§ What you are asked to do
Each line of the entries below that holds "will" is needed, copied in full.
┌─ Dataset records
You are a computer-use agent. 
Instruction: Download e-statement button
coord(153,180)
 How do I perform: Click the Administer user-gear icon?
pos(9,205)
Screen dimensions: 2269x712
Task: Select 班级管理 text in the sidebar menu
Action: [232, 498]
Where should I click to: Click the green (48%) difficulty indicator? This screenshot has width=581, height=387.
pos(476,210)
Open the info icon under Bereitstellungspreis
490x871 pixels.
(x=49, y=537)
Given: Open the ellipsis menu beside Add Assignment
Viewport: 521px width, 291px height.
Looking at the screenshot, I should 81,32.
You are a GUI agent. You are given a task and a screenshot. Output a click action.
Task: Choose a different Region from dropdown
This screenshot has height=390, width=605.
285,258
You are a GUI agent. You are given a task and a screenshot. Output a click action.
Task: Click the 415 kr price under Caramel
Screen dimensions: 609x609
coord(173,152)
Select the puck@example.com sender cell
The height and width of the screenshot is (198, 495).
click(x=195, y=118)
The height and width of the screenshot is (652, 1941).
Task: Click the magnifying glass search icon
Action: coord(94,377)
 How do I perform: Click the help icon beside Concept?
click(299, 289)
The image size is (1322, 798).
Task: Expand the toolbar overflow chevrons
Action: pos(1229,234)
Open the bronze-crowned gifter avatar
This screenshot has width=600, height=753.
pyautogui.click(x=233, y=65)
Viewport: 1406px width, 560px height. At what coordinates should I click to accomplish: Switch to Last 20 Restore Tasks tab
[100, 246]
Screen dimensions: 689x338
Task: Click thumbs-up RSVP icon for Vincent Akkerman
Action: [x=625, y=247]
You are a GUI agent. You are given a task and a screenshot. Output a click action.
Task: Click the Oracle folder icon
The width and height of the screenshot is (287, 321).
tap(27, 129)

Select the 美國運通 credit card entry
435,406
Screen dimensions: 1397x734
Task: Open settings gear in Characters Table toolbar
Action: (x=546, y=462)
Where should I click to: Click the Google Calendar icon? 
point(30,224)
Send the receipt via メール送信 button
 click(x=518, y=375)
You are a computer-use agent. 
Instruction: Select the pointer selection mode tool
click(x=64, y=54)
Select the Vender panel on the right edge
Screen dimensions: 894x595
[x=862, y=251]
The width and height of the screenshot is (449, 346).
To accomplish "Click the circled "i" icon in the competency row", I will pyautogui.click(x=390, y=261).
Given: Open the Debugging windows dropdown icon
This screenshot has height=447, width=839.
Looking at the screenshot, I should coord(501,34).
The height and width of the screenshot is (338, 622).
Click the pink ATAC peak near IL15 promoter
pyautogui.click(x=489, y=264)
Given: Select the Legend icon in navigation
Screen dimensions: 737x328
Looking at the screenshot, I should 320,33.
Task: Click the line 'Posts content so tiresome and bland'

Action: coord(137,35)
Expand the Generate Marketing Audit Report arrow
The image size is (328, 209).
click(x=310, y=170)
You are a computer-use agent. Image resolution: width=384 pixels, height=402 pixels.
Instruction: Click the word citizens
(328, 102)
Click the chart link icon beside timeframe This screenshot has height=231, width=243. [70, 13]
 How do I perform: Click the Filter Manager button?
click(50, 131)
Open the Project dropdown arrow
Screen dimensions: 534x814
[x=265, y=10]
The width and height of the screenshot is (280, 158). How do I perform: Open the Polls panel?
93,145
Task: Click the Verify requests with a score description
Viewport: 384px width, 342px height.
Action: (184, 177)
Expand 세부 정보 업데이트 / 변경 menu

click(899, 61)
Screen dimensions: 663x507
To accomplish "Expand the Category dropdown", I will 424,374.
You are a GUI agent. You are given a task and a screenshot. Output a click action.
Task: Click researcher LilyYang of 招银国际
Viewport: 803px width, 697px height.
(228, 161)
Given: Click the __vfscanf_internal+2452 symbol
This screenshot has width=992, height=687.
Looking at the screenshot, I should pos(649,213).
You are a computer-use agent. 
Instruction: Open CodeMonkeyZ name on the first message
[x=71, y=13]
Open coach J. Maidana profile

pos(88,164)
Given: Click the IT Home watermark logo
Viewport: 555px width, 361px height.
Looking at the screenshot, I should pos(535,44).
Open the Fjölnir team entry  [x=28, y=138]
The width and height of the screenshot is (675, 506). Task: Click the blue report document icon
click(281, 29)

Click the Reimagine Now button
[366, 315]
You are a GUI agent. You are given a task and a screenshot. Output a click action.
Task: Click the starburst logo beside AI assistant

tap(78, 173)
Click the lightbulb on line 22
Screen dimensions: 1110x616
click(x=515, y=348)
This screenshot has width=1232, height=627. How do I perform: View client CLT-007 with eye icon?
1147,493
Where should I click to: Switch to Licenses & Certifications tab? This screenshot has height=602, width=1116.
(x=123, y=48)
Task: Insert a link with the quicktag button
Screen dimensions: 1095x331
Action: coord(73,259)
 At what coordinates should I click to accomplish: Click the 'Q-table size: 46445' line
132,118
└─
§ Solution to this problem
To accomplish "Click the circled "i" icon in the competency row", I will pyautogui.click(x=390, y=261).
To accomplish "Expand the Category dropdown", I will 424,374.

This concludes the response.